Seiko Prospex Automatic Field Compass

  • Case Material: Stainless steel
  • Dial: Black, green
  • Dimensions: 43 x 14.4mm
  • Crystal: Hardlex***
  • Water Resistance: 200 meters*
  • Crown: Screw down********
  • Movement: 4R36
  • Strap/bracelet: Leather
  • Price: $410-$440
  • Reference Number: SRPD35J1, SRPD33J1, SRPD31J1
  • Expected Release: Available now

The Prospex Automatic Field Compass is essentially a modern take on a field watch, with the addition of a rotating compass bezel. Seiko is no stranger to compass bezels — the Alpinist series, available in a variety of colors over the years (and also JDM) uses an internal compass bezel to a somewhat more formal or refined effect than the watches in this series, which strike me as pure tools. The watch is water resistant to 200 meters, and also magnetic resistant to 4,800 A/m. It’s a big watch, at 43mm, but the size is well used on the dial, as large Arabic numerals and hour markers are incorporated to make legibility a cinch. Even the text and numerals on the compass bezel, which in my experience with similar watches tends to be far too small to read easily, are highly visible. All in all, the proportions seem spot on.*

The most unusual feature of the watch is likely the “bridge” over the crown at 2:00, which is used to operate the compass bezel.This is an interesting alternative to a traditional crown guard, and is in striking opposition to the winding and setting crown at 4:00, which sits flush to the case when screwed down.
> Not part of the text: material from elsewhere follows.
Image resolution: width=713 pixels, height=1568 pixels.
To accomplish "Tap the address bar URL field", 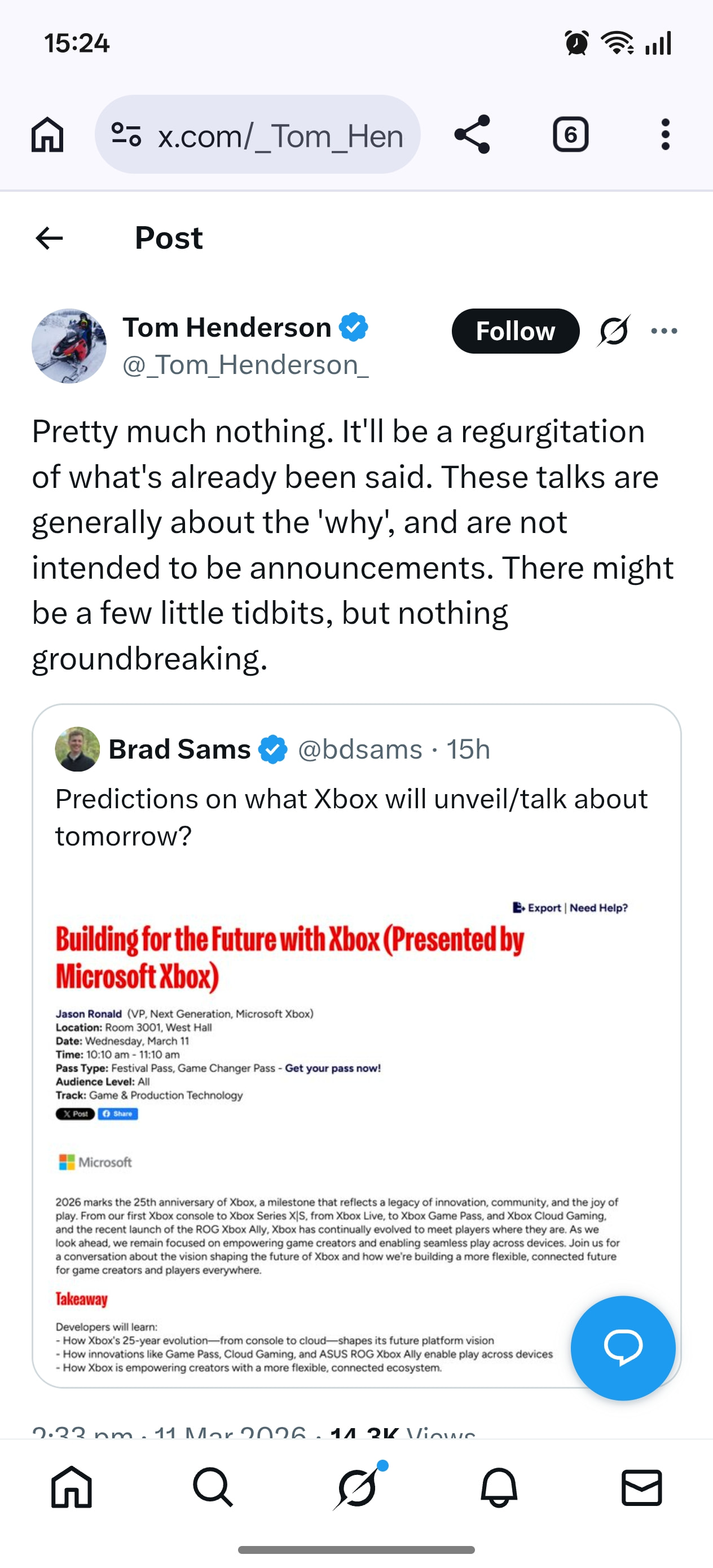I will (x=280, y=135).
Mostly, though, it gives the watch an appealing instrument like vibe that I think is hard to argue with if this kind of thing is even a little bit up your alley.**

The Automatic Field Compass is available in three variants. There are two versions with standard brushed and polished stainless steel cases, one with a black dial, the other in green. The third variant has a black dial with a blacked out case, and presents as extremely sleek and sporty. To my eyes, the green dial is the one to get. If you already own the green Alpinist and fancy yourself a JDM collector, this would be an interesting companion piece. The green dial also seems to complement the yellowish vintage lume the best — it somehow feels less like faux-tina on the green dial.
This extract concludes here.